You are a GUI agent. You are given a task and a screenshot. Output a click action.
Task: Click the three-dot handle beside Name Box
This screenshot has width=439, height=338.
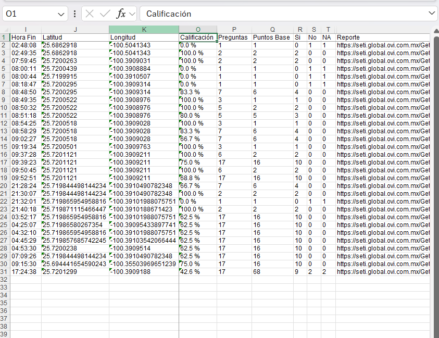click(x=75, y=14)
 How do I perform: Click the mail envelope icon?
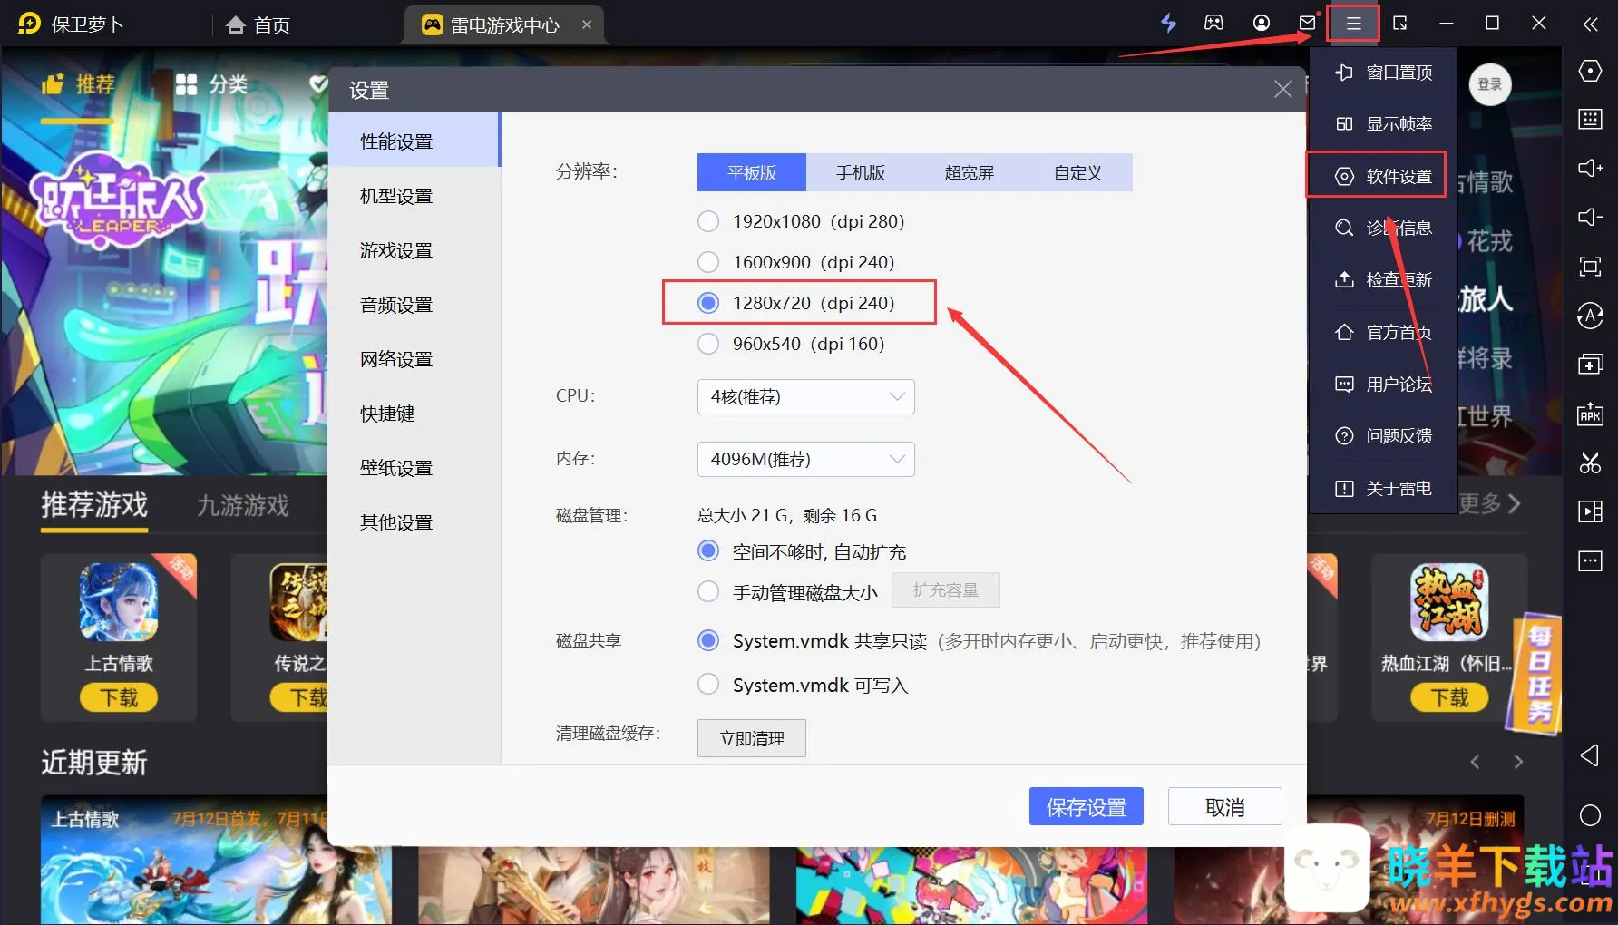(1307, 24)
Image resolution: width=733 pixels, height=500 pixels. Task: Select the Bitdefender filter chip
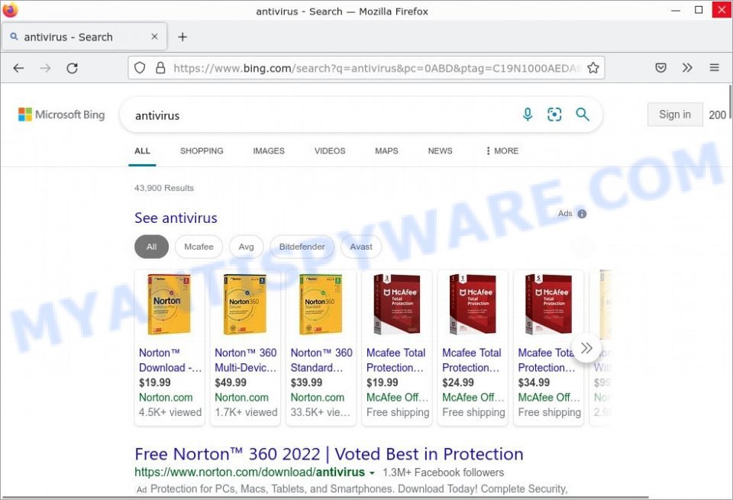click(302, 247)
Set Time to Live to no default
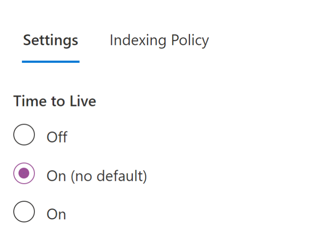Screen dimensions: 331x243 (24, 173)
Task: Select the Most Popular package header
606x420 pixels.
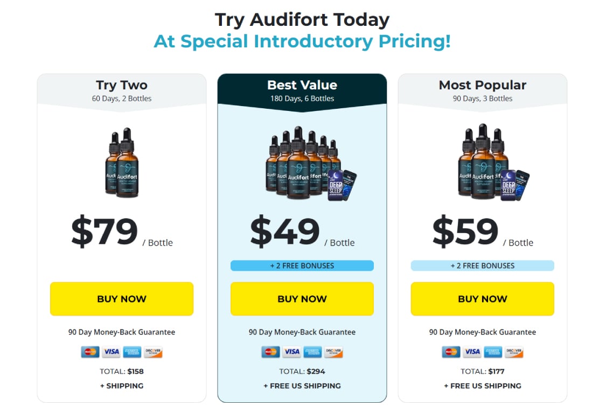Action: point(482,85)
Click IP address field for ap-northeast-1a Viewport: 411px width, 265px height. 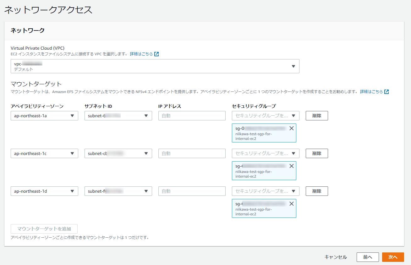pyautogui.click(x=192, y=116)
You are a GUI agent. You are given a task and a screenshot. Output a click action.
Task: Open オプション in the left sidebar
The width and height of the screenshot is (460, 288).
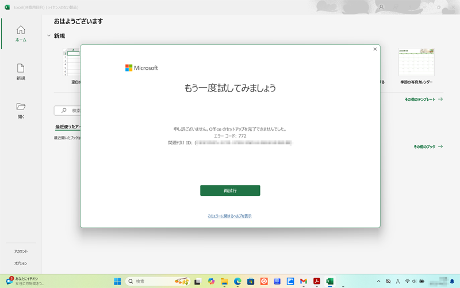(x=21, y=263)
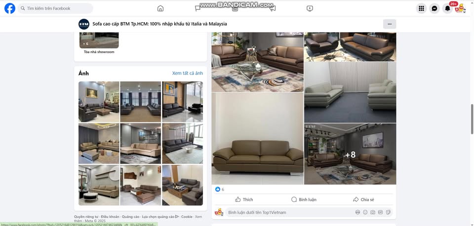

## Given request
How many lines in the items above contain the string "Select", with case counting? Reply with the number only.

## Solution to this problem
2